Ground fault circuit interrupters (GFCI) are widely used in residential circuits as protective devices to prevent potentially lethal electric shock to appliance users in the event of a ground fault. GFCI devices, in response to a differential in the current flowing in the line and neutral conductors of a load circuit indicative of a ground fault, energize a solenoid which then acts via a trip mechanism to open contacts and thus interrupt the circuit. Circuit interruption is achieved with requisite speed such that the flow of ground fault current through a person's body is halted before any injury is inflicted.

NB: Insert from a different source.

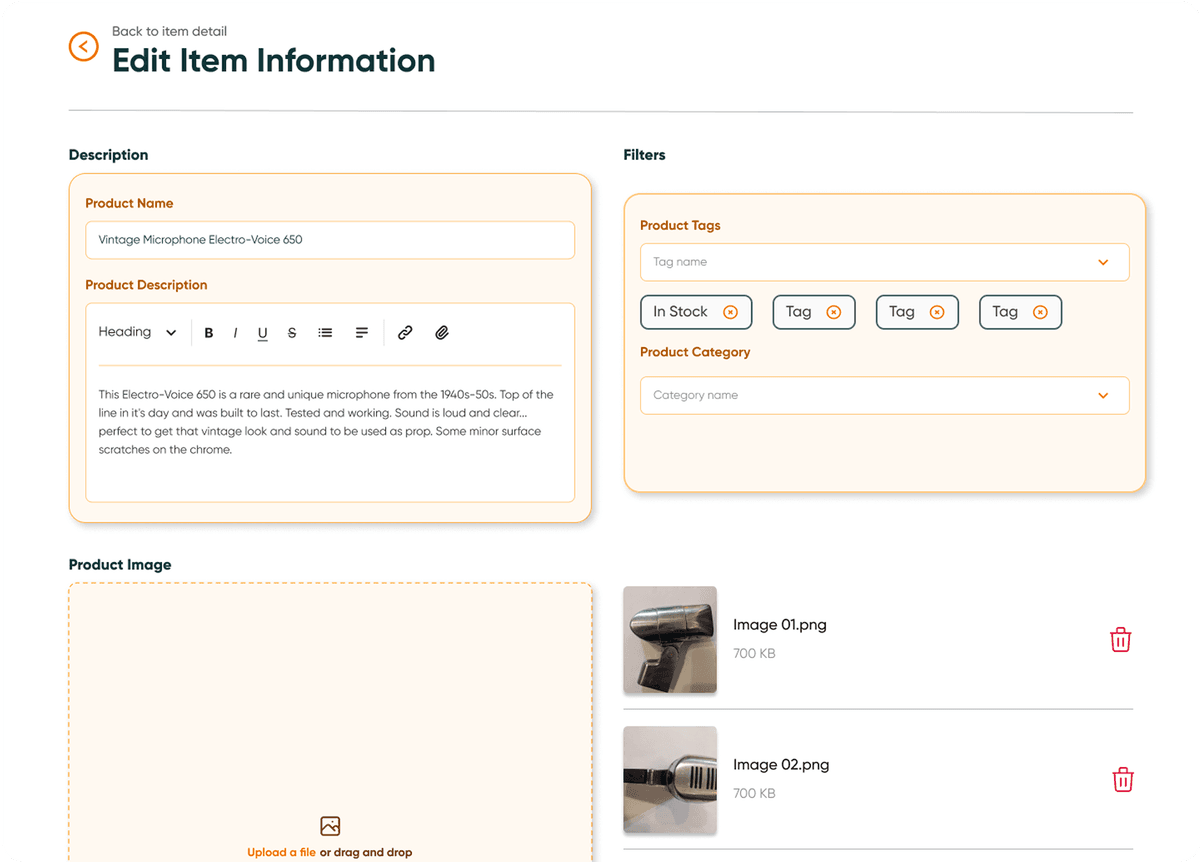Click into the Product Name input field
The height and width of the screenshot is (862, 1200).
coord(330,240)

One configuration of a GFCI is that of a receptacle installed in a wall outlet box. As compared to a non-ground fault receptacle, a typical GFCI receptacle includes many additional components, such as pairs of fixed and movable contacts, a trip/reset mechanism, a solenoid, a differential current transformer, a ground neutral transformer, an electronic circuit board, internal wiring, etc. Since a GFCI receptacle must fit in a standard size outlet box, these components must be miniaturized and densely packaged to achieve a compact design conducive to facile installation even for the do-it-yourself homeowner.

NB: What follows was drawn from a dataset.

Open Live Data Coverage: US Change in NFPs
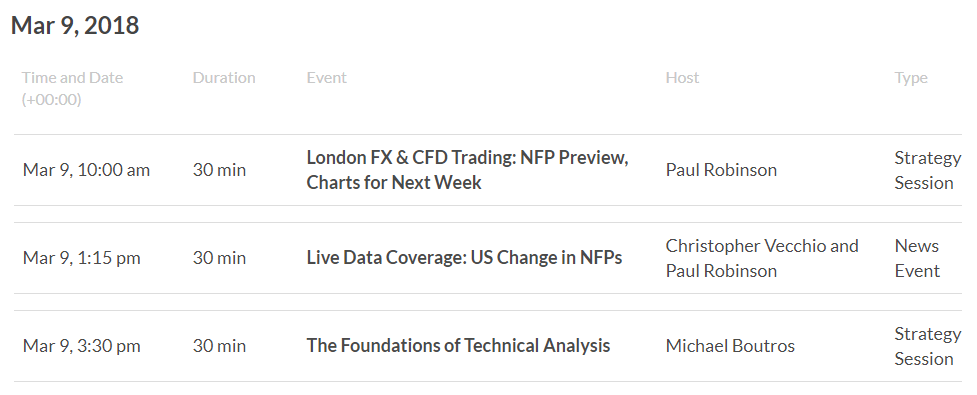This screenshot has height=395, width=977. (x=464, y=258)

One of the more spacious components in a GFCI receptacle is the solenoid which acts to defeat a latch in the trip/reset mechanism and allow the circuit interrupting contacts to spring open. Typically, the solenoid plunger is biased by a spring to a quiescent or return position in spaced relation to the trip latch. When a circuit interruption is called for, the solenoid coil is energized to magnetically drive the plunger to an extended position, in the process striking the latch to release the trip/reset mechanism and open the contacts. Since the magnetic force on the plunger must overcome the plunger return spring bias, the magnetic circuit of the solenoid must be fairly robust, thus adding size and cost.
The trip/reset mechanism is another component that make significant contributions to the size and cost of a GFCI receptacle. This mechanism must handle the trip and reset functions, and also must be designed to defeat any attempt to manually close or hold closed the contacts in presence of a ground fault, such as by continued depression of the mechanism reset button. To accommodate these various functions, the typical trip/reset mechanism design calls for a multiplicity of intricate parts representing significant manufacturing costs.